According to our RWD, the likelihood of diagnosing SLE or other autoimmune diseases increased with higher ANA titers. SLE patients were more likely to have key antibodies such as anti-dsDNA, anti-SS A, anti-SS B, and anti-Smith, and exhibited elevated levels of systemic inflammation biomarkers like CRP, NLR, and PLR, while having lower WBC, neutrophil, lymphocyte, and platelet counts. Given the low positive predictive value of ANA testing, it should be reserved for patients with a high pre-test probability of autoimmune diseases. Our findings, consistent with previous research, emphasize the need for selective use of the ANA test due to its high false-positive rate. ANA sub-serologies should be used only for patients with a positive ANA result and strong clinical suspicion of autoimmune diseases, to avoid unnecessary testing. Our study also confirmed that elevated NLR and PLR levels may indicate a higher risk of SLE, warranting further investigation.
Using OMOP-CDM for multi-center studies facilitates scalable research on medical big data, though it comes with limitations due to the dependence on disease codes and de-identified data.

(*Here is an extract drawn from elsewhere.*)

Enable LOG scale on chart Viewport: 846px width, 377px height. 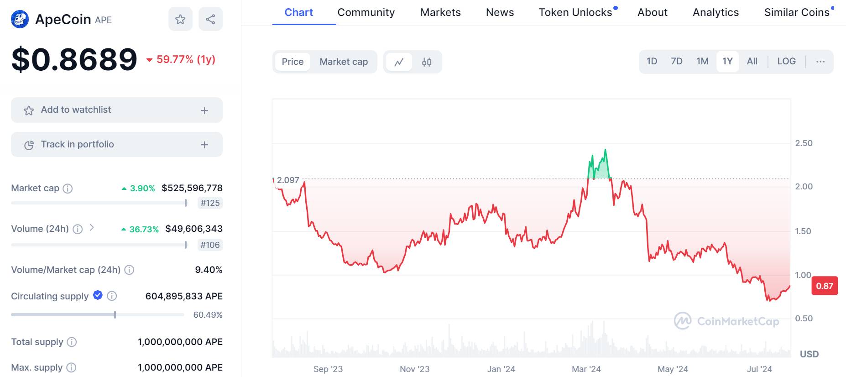786,61
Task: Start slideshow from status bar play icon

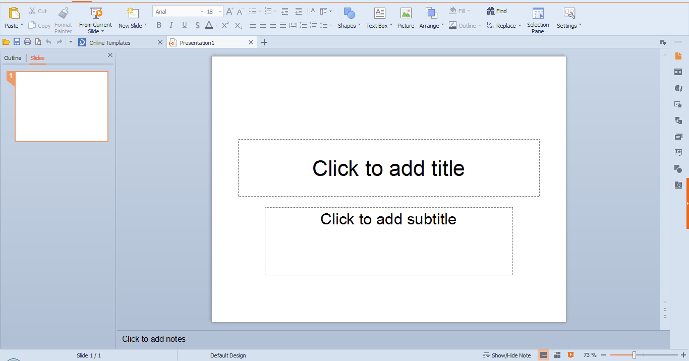Action: click(571, 355)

ICD-10 and SNOMED are widely used general disease codes, while OMOP-CDM utilizes its own set of codes. As a result, users must map each code to integrate clinical information effectively. This mapping process is time-consuming, so an efficient tool is needed.
Our machine learning-based feature selection indicates that while ANA remains a crucial factor, both PLR and anti-dsDNA should also be considered for further testing. With an accuracy exceeding 88%, our CDSS shows potential as a valuable tool for diagnosing SLE. Although incorporating more features can improve accuracy, a moderate number of around 20 features also delivers comparable performance. However, this study is limited by its data scope, which includes only two hospitals, and by the de-identified nature of OMOP-CDM data, which restricts detailed individual patient evaluations. To validate and refine the machine learning algorithm, future research should integrate data from a broader range of healthcare institutions.